Your task: Copy every entry precisely.

START Listed records

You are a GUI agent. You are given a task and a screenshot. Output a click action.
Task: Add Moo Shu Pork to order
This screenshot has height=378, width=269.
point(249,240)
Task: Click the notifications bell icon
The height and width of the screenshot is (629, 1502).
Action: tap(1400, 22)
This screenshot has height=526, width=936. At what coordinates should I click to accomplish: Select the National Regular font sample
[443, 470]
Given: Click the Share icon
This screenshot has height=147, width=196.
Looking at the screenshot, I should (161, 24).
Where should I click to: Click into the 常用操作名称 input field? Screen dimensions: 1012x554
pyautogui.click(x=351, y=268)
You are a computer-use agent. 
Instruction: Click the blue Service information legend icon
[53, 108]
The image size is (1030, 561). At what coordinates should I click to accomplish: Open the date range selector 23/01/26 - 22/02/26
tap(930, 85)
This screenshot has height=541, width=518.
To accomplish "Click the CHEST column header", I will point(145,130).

END Listed records

Answer section:
You are a GUI agent. You are given a task and a screenshot. Output a click action.
Task: Add Moo Shu Pork to order
This screenshot has height=378, width=269.
point(249,240)
Task: Click the notifications bell icon
The height and width of the screenshot is (629, 1502).
Action: tap(1400, 22)
This screenshot has height=526, width=936. At what coordinates should I click to accomplish: Select the National Regular font sample
[443, 470]
Given: Click the Share icon
This screenshot has height=147, width=196.
Looking at the screenshot, I should (161, 24).
Where should I click to: Click into the 常用操作名称 input field? Screen dimensions: 1012x554
pyautogui.click(x=351, y=268)
You are a computer-use agent. 
Instruction: Click the blue Service information legend icon
[53, 108]
The image size is (1030, 561). At what coordinates should I click to accomplish: Open the date range selector 23/01/26 - 22/02/26
tap(930, 85)
This screenshot has height=541, width=518.
To accomplish "Click the CHEST column header", I will point(145,130).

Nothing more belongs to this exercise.